“Preventing Relapse” Growth Path Highlights
7 Important Points for Staying on Track
- Changing your behavior is only half the battle; the other half is staying there.
- A positive way of talking about “staying there” is to persevere. Perseverance means to continue toward your goal in spite of discouragement or setbacks. It speaks to the wondrous human capacity for determination, resilience, or tenacity.
- From a practical standpoint, perseverance refers to continuing toward your goal despite urges to stop, cravings to regress, and slips on the road. To persevere is a true compliment, a blessed word.
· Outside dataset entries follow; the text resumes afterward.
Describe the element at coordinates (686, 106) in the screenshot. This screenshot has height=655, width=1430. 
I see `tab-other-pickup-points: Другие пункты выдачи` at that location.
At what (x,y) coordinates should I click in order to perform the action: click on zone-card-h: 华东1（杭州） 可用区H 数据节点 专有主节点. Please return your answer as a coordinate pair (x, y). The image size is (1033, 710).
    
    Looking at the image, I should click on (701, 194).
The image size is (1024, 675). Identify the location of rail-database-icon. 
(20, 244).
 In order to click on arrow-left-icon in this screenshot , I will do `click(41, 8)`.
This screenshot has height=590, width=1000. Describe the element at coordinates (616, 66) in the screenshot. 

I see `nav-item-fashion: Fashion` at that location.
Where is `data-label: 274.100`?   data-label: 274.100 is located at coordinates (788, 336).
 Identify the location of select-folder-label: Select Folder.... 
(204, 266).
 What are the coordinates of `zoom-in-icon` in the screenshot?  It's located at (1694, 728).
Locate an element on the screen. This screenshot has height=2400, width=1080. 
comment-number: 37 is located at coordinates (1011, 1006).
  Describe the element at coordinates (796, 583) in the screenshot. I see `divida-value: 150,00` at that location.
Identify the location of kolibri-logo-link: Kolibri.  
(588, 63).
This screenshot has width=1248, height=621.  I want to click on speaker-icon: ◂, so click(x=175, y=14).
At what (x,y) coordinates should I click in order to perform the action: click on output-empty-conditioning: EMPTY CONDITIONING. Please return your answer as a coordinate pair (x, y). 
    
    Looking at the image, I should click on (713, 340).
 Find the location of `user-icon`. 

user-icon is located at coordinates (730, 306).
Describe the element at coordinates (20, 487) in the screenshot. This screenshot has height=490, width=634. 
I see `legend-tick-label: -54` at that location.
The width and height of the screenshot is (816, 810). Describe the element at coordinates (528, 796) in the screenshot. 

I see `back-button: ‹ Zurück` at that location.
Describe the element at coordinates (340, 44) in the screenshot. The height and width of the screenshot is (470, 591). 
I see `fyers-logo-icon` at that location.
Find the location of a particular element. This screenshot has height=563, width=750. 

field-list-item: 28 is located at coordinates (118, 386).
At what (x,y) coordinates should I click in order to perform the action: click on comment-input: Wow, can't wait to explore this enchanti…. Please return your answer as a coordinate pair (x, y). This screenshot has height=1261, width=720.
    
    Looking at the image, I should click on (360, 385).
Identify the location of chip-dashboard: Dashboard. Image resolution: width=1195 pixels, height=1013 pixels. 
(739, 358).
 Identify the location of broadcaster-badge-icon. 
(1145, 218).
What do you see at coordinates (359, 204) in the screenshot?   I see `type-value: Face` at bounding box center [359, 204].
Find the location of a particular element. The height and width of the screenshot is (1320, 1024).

- The first and indispensable skill in preventing relapse is to understand the difference between a slip and a fall. Not the same at all! A slip is a single event, a one-time reemergence of an unwanted behavior that need not lead to a fall or a relapse. A fall or a relapse, by contrast, is a complete abandonment of the goal and a retreat back into your old patterns of behavior.
- Fighting feeds the urge; nonjudgmentally watching it will let it subside and pass. It’s called surfing through the urge, or urge surfing. Imagine your urges are like ocean waves that arrive, crest, and then recede. They begin small, will grow, and dissipate. Remember that urges, like big waves, pass by themselves in a few moments.
- The two feelings—decreased self-confidence and old behaviors appearing attractive—conspire to instigate a slip. If not prepared, that slip can provoke a torrent of nasty thoughts about your incompetence and your inability to keep on track.
-
When a slip happens, you can persevere, think optimistically and immediately recommit. In fact, slips can actually reinforce your resolve.